5 tech tips for back-to-school shoppers
Fifty percent of back-to-school shopping was finished by Aug. 1, reports the shopping research firm Brand Key. But for those who’ve procrastinated, Gizmo Guy is pleased to serve as your personal shopping assistant.
Bargain phone alternative
Don’t want to send a loved one to class without a mobile communicator? If you’re not into a “family plan,” the a la carte prepaid service Ting offers a bargain option for lite users (young and not-so), which is especially cheap if you bring an “off-contract” (paid off) phone to the party.
Activating a Ting thing costs just $6 a month. Keep the talk under 100 minutes and pay a mere $3! $9 buys 2,000 texts. Surf the web lightly for $12 (500 MB).
Ting leases access to Sprint’s CDMA network and an unspecified GSM network (reportedly T-Mobile). So it works with many a phone — almost any T-Mobile model, lots of AT&Ts, as well as Verizon LTE smartphones released on or after September 2012 and dual-band iPhones (5S, 5C, 6 series.) Full details at ting.com.
Get a charge on
“Gee, mom, I meant to call. Then I forgot to plug in and recharge my phone.”

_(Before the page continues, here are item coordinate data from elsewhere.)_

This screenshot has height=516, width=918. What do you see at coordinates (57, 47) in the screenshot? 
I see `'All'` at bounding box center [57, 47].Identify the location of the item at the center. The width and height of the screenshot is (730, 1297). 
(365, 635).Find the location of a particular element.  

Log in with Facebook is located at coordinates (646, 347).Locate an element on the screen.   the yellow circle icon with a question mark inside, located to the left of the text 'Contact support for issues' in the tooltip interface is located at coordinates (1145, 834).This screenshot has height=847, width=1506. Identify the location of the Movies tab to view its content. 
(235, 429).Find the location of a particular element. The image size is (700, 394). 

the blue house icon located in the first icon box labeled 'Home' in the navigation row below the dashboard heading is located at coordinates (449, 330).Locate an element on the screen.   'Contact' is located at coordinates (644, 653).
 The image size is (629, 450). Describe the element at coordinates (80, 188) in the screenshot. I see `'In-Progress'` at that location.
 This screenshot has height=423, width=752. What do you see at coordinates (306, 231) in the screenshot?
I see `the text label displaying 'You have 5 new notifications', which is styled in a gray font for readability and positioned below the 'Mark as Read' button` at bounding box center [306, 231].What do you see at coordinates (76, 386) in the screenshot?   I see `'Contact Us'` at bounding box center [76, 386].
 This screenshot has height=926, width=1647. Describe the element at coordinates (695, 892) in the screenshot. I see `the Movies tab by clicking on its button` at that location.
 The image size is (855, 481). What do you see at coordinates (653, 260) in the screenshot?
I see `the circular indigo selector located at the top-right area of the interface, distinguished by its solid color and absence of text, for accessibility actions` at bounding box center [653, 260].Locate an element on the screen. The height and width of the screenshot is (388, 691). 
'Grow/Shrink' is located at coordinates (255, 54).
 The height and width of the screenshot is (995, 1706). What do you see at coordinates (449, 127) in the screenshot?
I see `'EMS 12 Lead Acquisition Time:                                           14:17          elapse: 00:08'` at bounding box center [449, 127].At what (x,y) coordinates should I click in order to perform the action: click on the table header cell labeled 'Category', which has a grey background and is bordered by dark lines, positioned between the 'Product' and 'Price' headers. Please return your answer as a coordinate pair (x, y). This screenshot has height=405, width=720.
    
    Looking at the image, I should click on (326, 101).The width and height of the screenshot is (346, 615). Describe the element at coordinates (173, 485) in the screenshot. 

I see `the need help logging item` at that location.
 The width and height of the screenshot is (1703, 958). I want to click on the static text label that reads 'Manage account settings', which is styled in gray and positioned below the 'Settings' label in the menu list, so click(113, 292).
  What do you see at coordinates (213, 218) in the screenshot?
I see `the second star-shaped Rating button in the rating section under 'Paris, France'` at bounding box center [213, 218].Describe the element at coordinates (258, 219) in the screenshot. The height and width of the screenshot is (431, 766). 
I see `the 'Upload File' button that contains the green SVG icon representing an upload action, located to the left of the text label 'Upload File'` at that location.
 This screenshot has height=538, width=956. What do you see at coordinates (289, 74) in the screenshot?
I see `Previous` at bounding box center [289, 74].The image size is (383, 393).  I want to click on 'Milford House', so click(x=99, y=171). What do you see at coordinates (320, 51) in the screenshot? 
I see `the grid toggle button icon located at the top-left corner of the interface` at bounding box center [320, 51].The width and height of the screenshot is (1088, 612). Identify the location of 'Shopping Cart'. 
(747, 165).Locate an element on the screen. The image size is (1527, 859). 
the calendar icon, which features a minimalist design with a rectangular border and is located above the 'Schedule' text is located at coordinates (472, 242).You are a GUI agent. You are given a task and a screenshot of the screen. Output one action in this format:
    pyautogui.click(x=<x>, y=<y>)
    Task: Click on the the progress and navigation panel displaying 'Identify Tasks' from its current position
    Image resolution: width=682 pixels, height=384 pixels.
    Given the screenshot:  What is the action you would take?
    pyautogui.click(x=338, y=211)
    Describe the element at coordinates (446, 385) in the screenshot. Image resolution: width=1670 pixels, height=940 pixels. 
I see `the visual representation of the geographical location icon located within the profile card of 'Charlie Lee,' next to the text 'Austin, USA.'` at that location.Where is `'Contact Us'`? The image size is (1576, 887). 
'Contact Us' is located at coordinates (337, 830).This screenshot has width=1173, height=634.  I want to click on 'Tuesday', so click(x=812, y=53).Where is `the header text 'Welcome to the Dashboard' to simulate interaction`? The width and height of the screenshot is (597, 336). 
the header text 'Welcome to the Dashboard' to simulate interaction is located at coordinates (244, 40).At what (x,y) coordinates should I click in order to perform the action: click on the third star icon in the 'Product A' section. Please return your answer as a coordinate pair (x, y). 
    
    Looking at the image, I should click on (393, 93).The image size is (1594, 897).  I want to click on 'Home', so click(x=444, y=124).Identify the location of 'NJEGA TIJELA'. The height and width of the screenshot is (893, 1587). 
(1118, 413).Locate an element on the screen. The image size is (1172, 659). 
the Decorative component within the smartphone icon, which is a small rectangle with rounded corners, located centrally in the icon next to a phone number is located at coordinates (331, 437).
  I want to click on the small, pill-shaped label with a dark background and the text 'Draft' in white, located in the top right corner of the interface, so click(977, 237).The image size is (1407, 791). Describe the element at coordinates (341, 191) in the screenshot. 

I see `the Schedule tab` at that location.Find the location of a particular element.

That lame-o excuse loses all power if the kid is carrying a new Samsung 6/6S or Nexus 6 smartphone, because merely resting the mobile on a special induction pad wirelessly recharges the communicator.
Neater still are the dorm room-friendy Ikea night stands (Selje, Nordli, $59.99-$109.99) and work lamps ($69.99-$119) likewise featuring a built-in Qi-(pronounced “chee”) standard induction charging station.
FYI: iPhones, the LG G3 and some older Samsungs can be Qi-enabled by wrapping the mobile in a special charging jacket, $10-$25 at Amazon.com.
Slim in proportion, weight and (sometimes) price, the newest crop of two-in-one laptop convertibles offers a best-of-both-styles solution.
Open the screen-holding lid 90 degrees or so and it functions like an ultra modern laptop with both keyboard and touch screen control. Fully swivel the lid 180 degrees. Now the thing looks and operates as a tablet, with all keyboard buttons (on the back side) disabled. It also stands alone in an “upside down V” formation, for passive Netflix or YouTube viewing.
A mere $249 buys the nifty, 10.1-inch ASUS Flip C100 Chromebook convertible, fine for writing, Web surfing and movie streaming. But it’s painfully short on apps (Google is working on that) and reliant on the “cloud” to store and deliver most content.
Primed for Windows 10 (with free in-store or at-home update), the convertible HP Spectre x360-13t Touch ($900) is Consumer Reports’ newly top-rated “high end” laptop, while the happenin’ Lenovo Flex 3 14-inch ($650) convertible is a CR best buy in the “sweet spot” mid-range. Acer’s Windows 10-ready Aspire Switch 11 SW5-111-102R ($375) with detachable (so now it’s a stand-alone) 11.6 screen earned CR’s “best buy” in the budget realm.
A good tablet (iPad Air 2, Samsung Galaxy Tab Pro 10.1, Amazon Fire HDX 8.9 or Google Nexus 9) can also handle school assignments reasonably well, if paired (by Bluetooth) with a Logitech K480 Multi-Device Keyboard ($49.99).
This multitasker holds both a tablet and a smartphone upright for reading and typing. It also wirelessly controls a desktop or laptop computer.
Yes, we’ve touted the new, voice-activated, music-playing Amazon Echo smart speaker ($199) before, but new enhancements make it even more essential to dorm life.
Saying “Alexa” (her name) “Flash Briefing” brings topic-customized news or game scores. Announce “Alexa set alarm for 7 a.m.” and you’ll never sleep through chem class. Well, at least not in bed.